Auch ein anderes Gebäude gewinnt meine Aufmerksamkeit.
Hinter den hohen Fenstern leuchten Lüster an den Decken. Und gleich nebenan im Park ist nicht zu übersehen, dass der Herbst naht. Das Laub fliegt im Wind und auf den Bänken sitzt niemand mehr. Zu kalt, beziehungsweise zu nass von oben.
Es ist gut, das niemand in meiner Nähe ist, ich lache
laut auf.
Ein lediges Parkhaus... aber nachdem ich überlege, komme ich drauf: Ledig heißt eventuell auf norwegisch bestimmt FREI- sprich freie Parkplätze. Mensch, was man so alles noch dazu lernt.
Ich höre Stimmen hinter mir. Aha, AIDAgruppe mit einer netten Reiseleiterin. Ich bin gespannt, ob ich die Asiaten von Kopenhagen wieder treffe. Vielleicht fährt deren Schiff ja die gleiche Route. Ich werde es spätestens oben an der Burg wissen. Ansonsten treffe ich nicht viele Menschen auf dem Weg zur Burg. Unterhalb der Burg komme ich zu den Ställen der
Polizeipferde. Die Anlage sieht top aus.
So die Festung Akershus habe ich erreicht. Sie wurde um 1300 erbaut und liegt recht günstig an der Hafeneinfahrt. Die Säle des Schlosses werden heute von der Regierung zur Repräsentation genutzt. Die gesamte Festungsanlage ist ein riesiges Areal und ich bin voller Erwartung, was es innerhalb der Mauern zu entdecken gibt.
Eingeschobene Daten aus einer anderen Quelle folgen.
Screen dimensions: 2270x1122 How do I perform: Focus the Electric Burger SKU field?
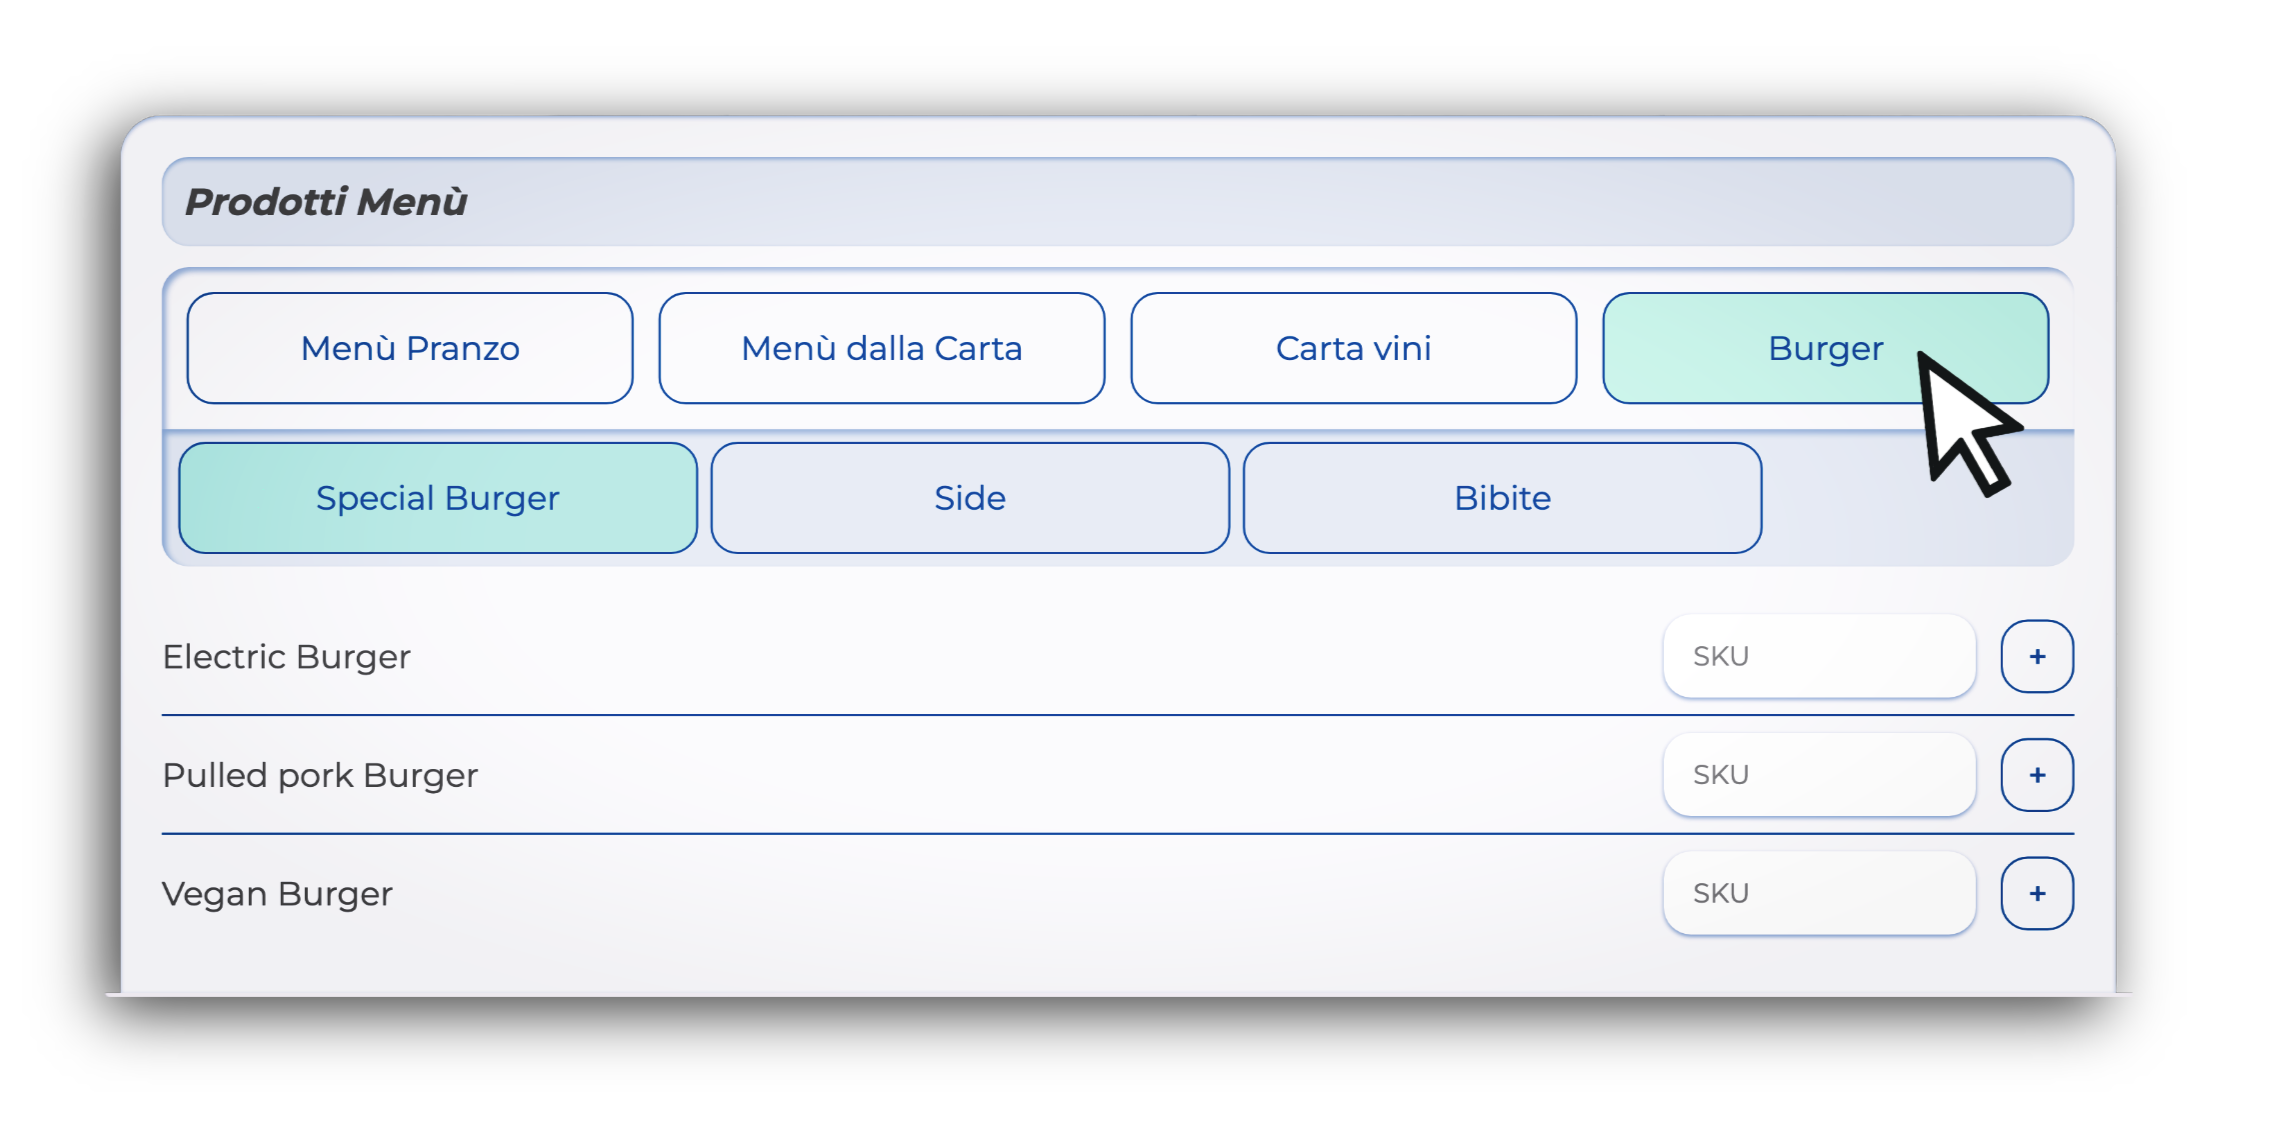(1818, 657)
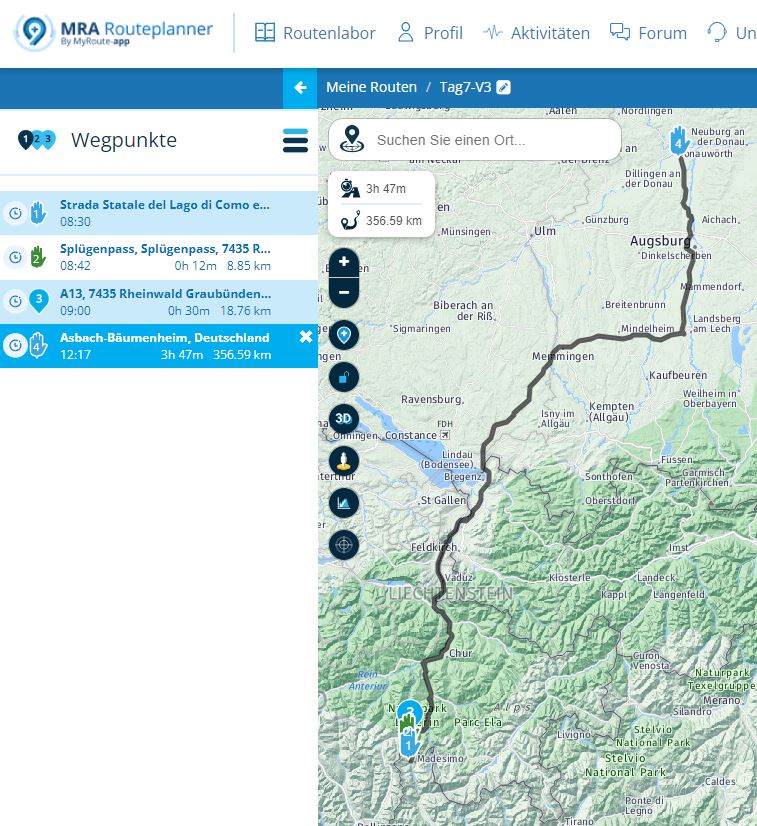The width and height of the screenshot is (757, 826).
Task: Click the place search field
Action: point(490,140)
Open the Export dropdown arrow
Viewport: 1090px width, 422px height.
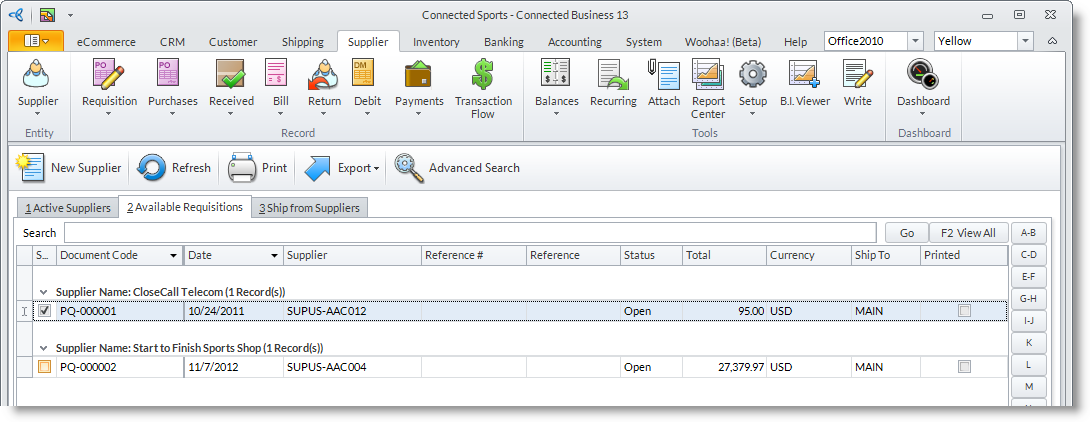377,169
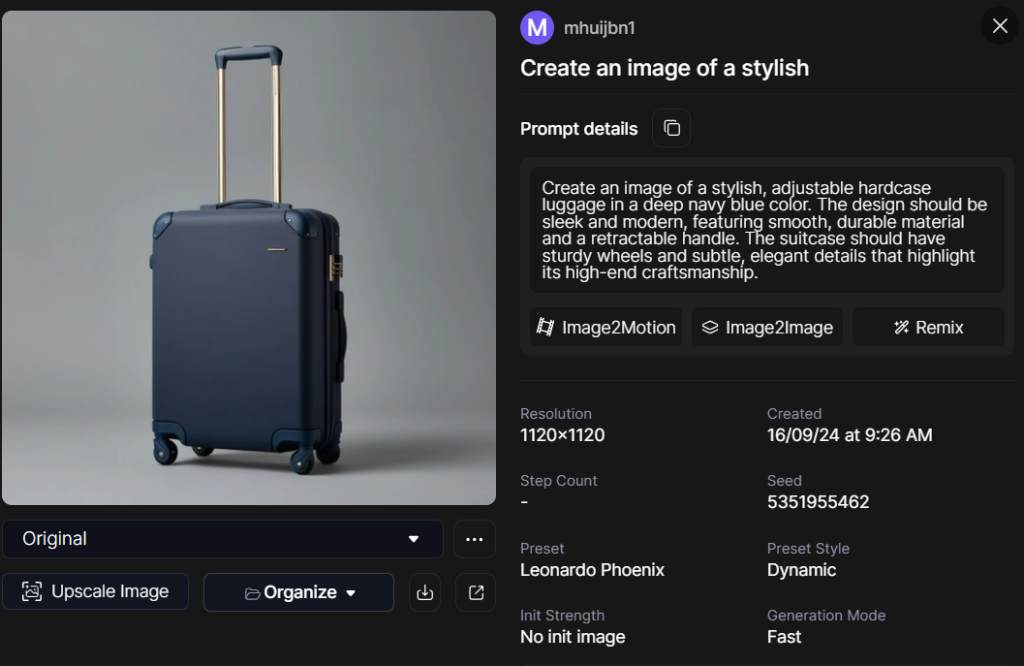Open the three-dot more options menu
The width and height of the screenshot is (1024, 666).
[475, 539]
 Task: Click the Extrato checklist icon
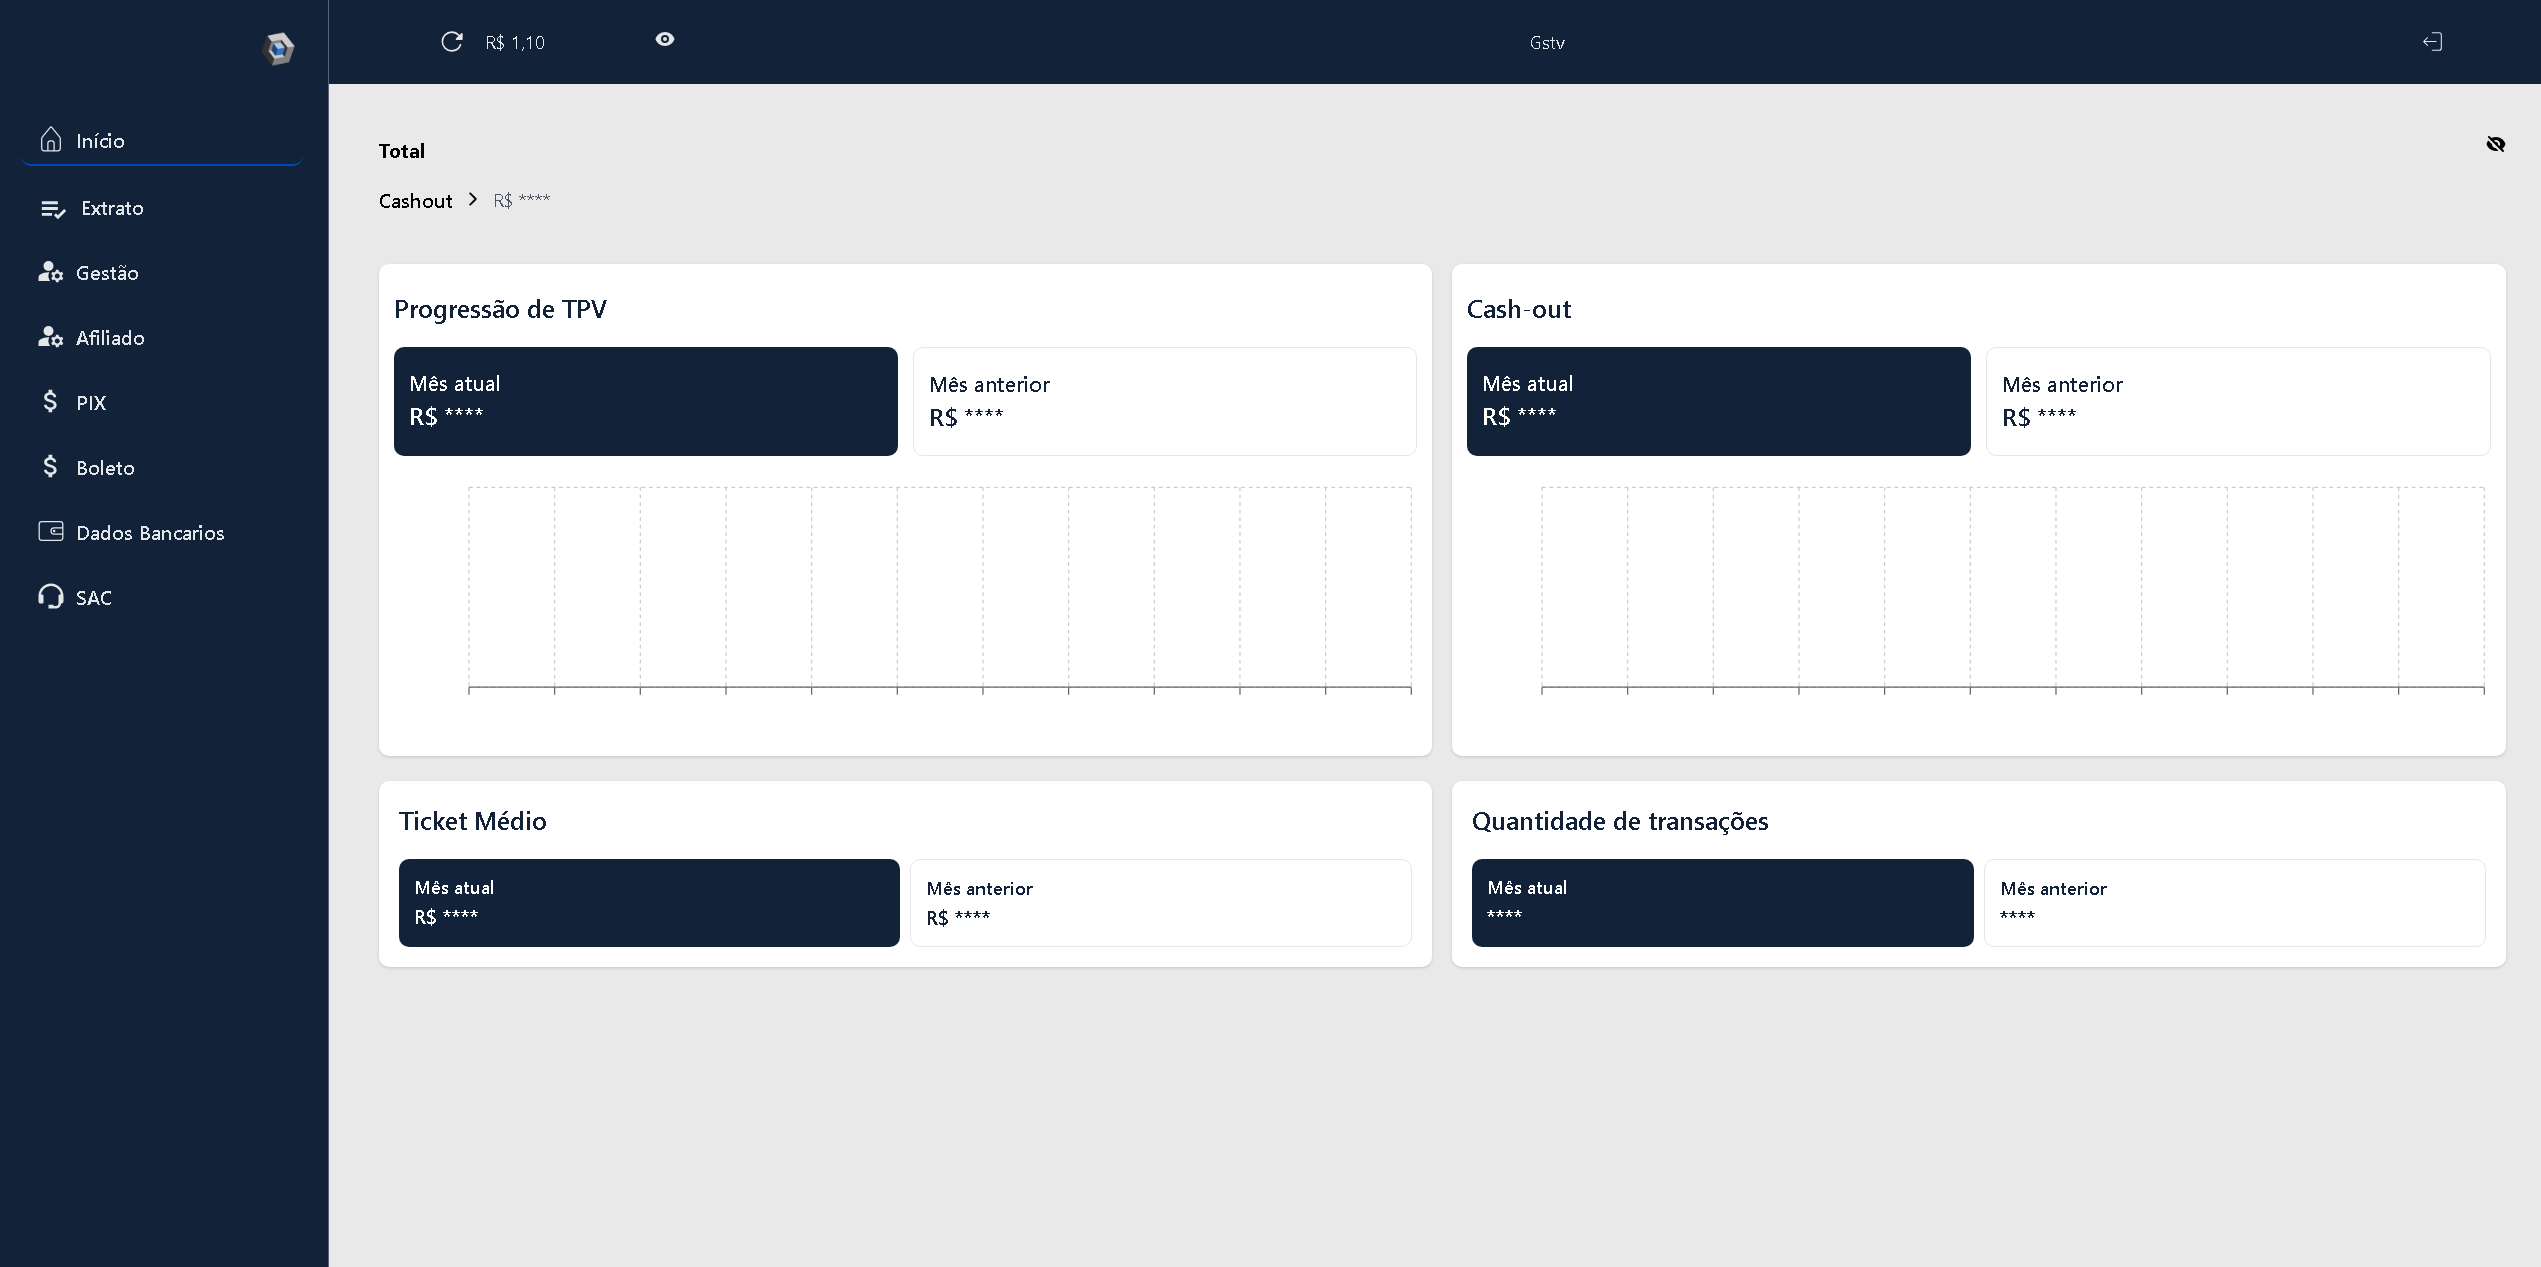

Was sehe ich da? Ein Kreuzfahrtschiff liegt genau an dem Platz, an dem voriges Jahr unsere AIDA festgemacht hatte. Oh, das Schiff kenne ich ja aus Kopenhagen ... da fand doch der Drill statt. Und weil die früher da waren, haben die einfach "unseren" Platz belegt. Das erzähle ich nachher Mutti!
Innerhalb der Burganlage liegt auch das Norwegische Widerstandsmuseum (Norges Hjemmefrontmuseum). Sicher einen Besuch wert, aber meine Zeit ist knapp. Und unterwegs gibt es dann noch ein Gedrängel. Jaja, ich habe sie getroffen - die Handys, die Tablets und die Selfystangen, genau an der großen Kanone. Glückliche vermummte Japaner auf Erkundungstour. Ich trödle noch ein wenig rum und mach mich auf den Rückweg.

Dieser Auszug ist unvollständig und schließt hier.